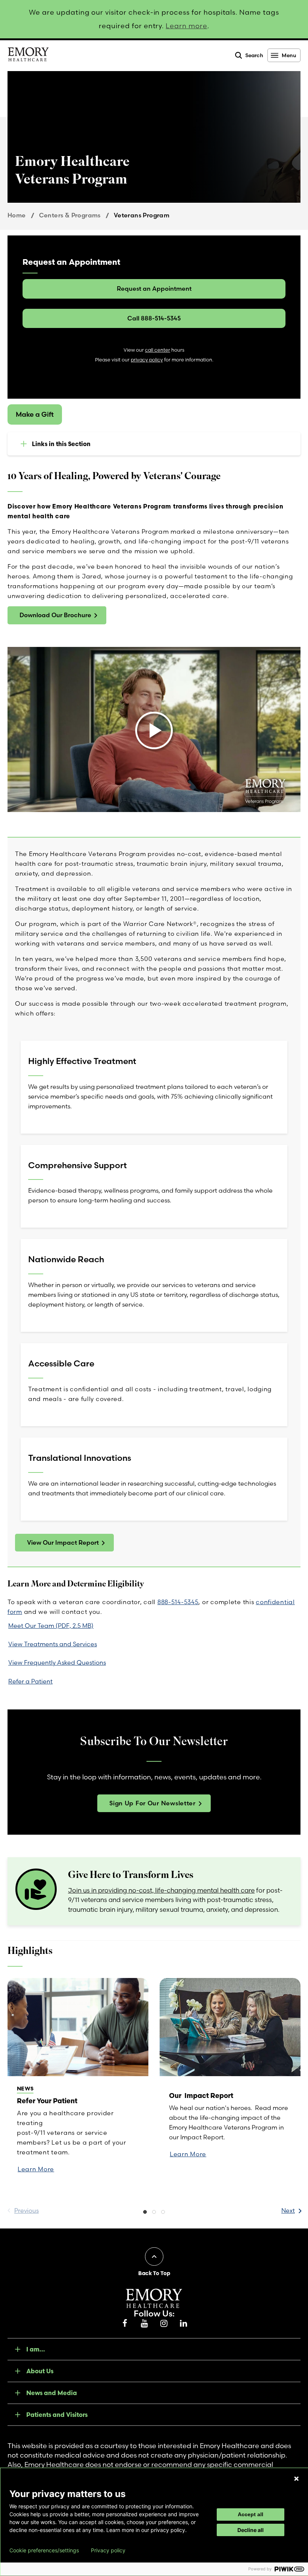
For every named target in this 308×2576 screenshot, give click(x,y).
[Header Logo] (28, 55)
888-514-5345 (178, 1602)
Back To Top (154, 2273)
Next (288, 2210)
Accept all (250, 2514)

*-*-*

> What this task involves
Your job is to repeat the data exactly, leaving each picture out.

> Reply
For every named target in this 308×2576 screenshot, give click(x,y).
[Header Logo] (28, 55)
888-514-5345 (178, 1602)
Back To Top (154, 2273)
Next (288, 2210)
Accept all (250, 2514)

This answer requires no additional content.